According to a recent report, Aurora Labs has paid a total of 6 million USD to Pwning.eth. Pwning.eth, an ethical hacker, discovered a serious vulnerability in Aurora’s network not long ago. Interestingly, this vulnerability could have cost the company roughly 70,000 in Ethereum (ETH).
More details on the discovered network vulnerability
Today, we live in a digital world where the word “cyberattack” has become the norm. A recent study revealed an average of about 30,000 websites get hacked daily, and further studies reveal that a company falls victim to cybercrime every 39 seconds.
Although cybercrime is common today, top organizations are putting effective security measures in place to prevent various attacks from hackers. One of these measures requires the company to keep its software and systems fully updated. Another option is to consider employing the service of an expert ethical hacker.
Built on the NEAR protocol, Aurora Labs is an Ethereum Virtual Machine environment. It’s a Layer 1 open blockchain that offers solutions to the scalability issues that other blockchains, such as Ethereum, often encounter. EVM was designed to deliver a turn-key solution that enables developers to operate their apps on any Ethereum-compatible platform at low transaction costs.
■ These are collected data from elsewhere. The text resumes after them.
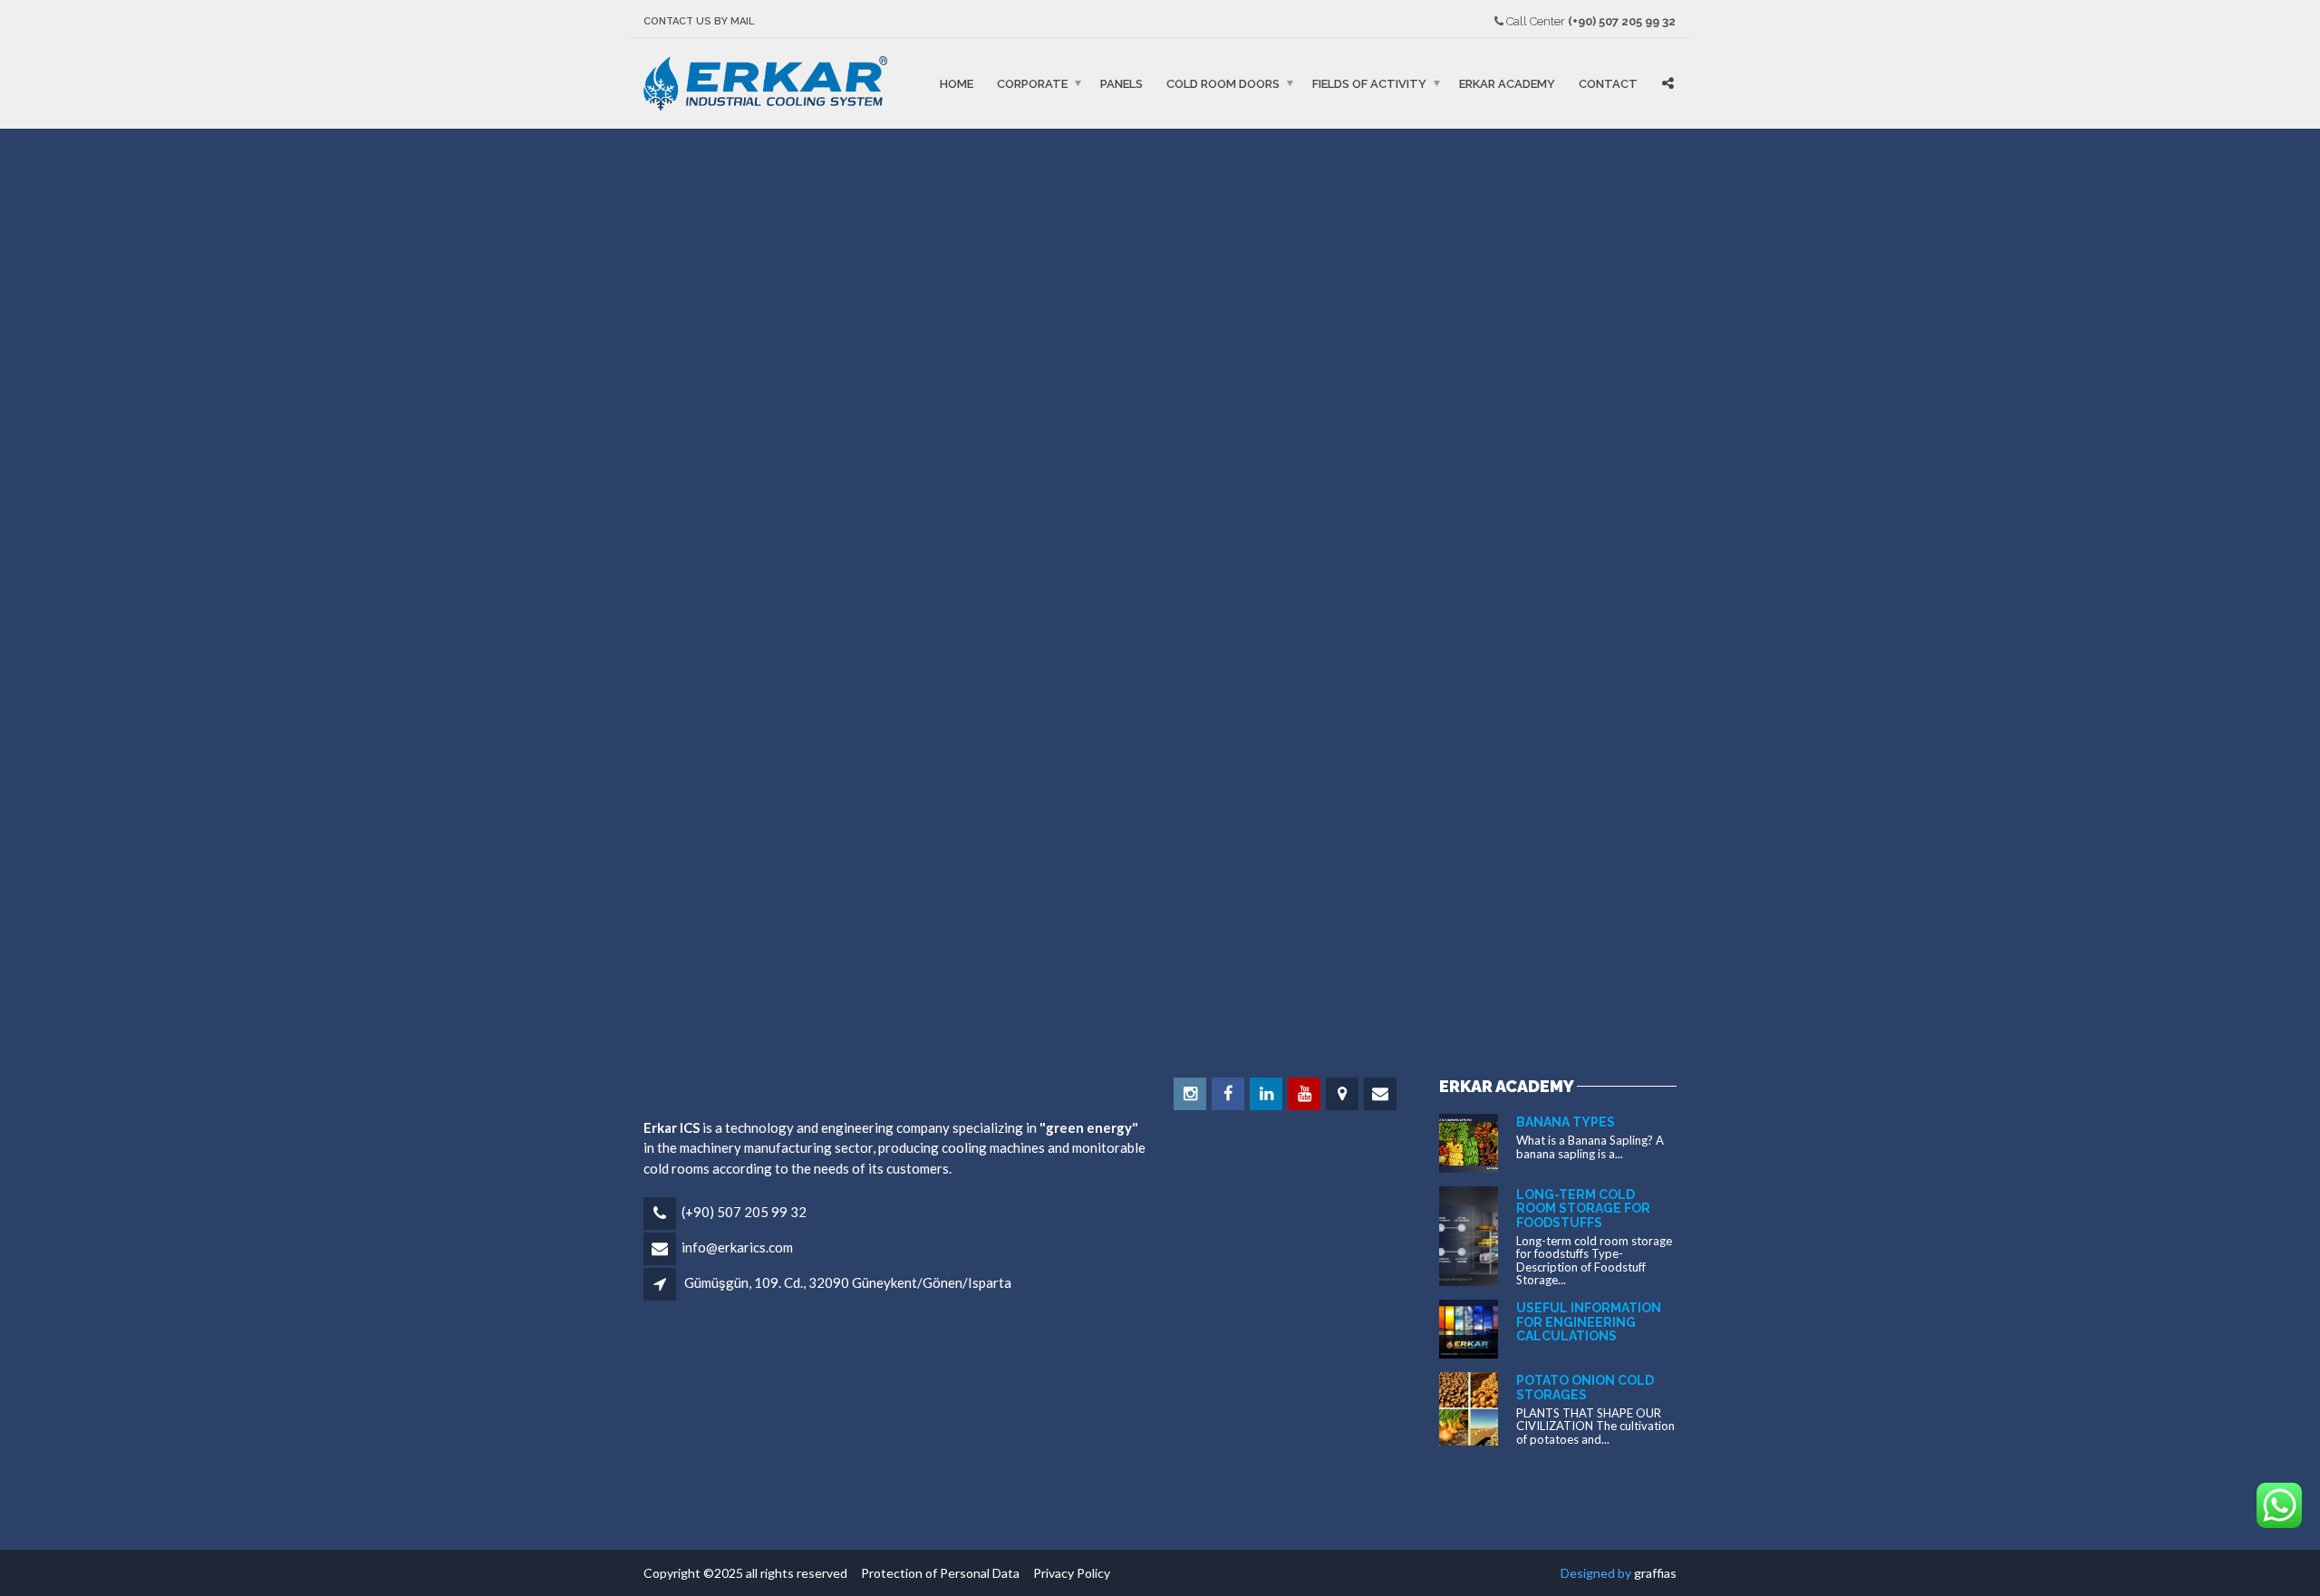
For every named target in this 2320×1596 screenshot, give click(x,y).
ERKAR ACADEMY (1507, 83)
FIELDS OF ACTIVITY (1369, 83)
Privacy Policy (1066, 1573)
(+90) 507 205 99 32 (744, 1212)
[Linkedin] (1267, 1094)
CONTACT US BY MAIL (698, 21)
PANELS (1121, 83)
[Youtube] (1305, 1094)
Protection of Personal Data (936, 1573)
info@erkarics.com (737, 1247)
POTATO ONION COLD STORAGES (1585, 1387)
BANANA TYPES (1565, 1122)
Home (956, 83)
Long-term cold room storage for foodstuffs (1583, 1208)
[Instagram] (1191, 1094)
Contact (1608, 83)
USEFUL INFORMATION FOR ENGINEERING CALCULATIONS (1588, 1322)
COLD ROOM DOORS (1223, 83)
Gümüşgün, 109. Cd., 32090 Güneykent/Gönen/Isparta (847, 1282)
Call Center (1589, 21)
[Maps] (1343, 1094)
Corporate (1032, 83)
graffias (1655, 1573)
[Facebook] (1229, 1094)
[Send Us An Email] (1381, 1094)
According to this tweet, Aurora launched its bug bounty program on Immunefi in April. The program requires ethical hackers to look at the company’s code base and discover any available vulnerabilities. Pwning.eth was one of the few hackers that discovered a vulnerability in Aurora’s network. The white-hat hacker submitted the vulnerability via Immunefi.
According to reports, the discovered vulnerability included an infinite spend bug. This bug could have resulted in a total loss of 70 thousand ETH. Pwning.eth’s vulnerability discovery prevented hackers from attacking Aurora’s blockchain and acquiring user funds.
Pwning.eth receives 6 million USD for discovering the vulnerability
Frank Braun, the head of security at Aurora Labs, stated that the bug bounty program helped the company to understand how to reinforce its defense pipeline better. Here’s a brief of what Braun said:
“Our bug bounty program with Immunefi proved very valuable in incentivizing white hats to look at our code base and disclose bugs in a responsible manner. Such a vulnerability should have been discovered at an earlier stage of the defense pipeline and we have already started improving our methods to achieve that in the future. However, this event ultimately proves that our security mechanisms work.”
To reward Pwning.eth for their role in preventing a potential cyberattack on its EVM machine, Aurora has rewarded the white-hat hacker with a total of 6 million US dollars. This is not the first time Immunefi has helped ethical hackers earn various rewards via bug bounties. The platform noted that white hat hackers and security researchers on its platform have received a total of $40 million in bug bounties thus far.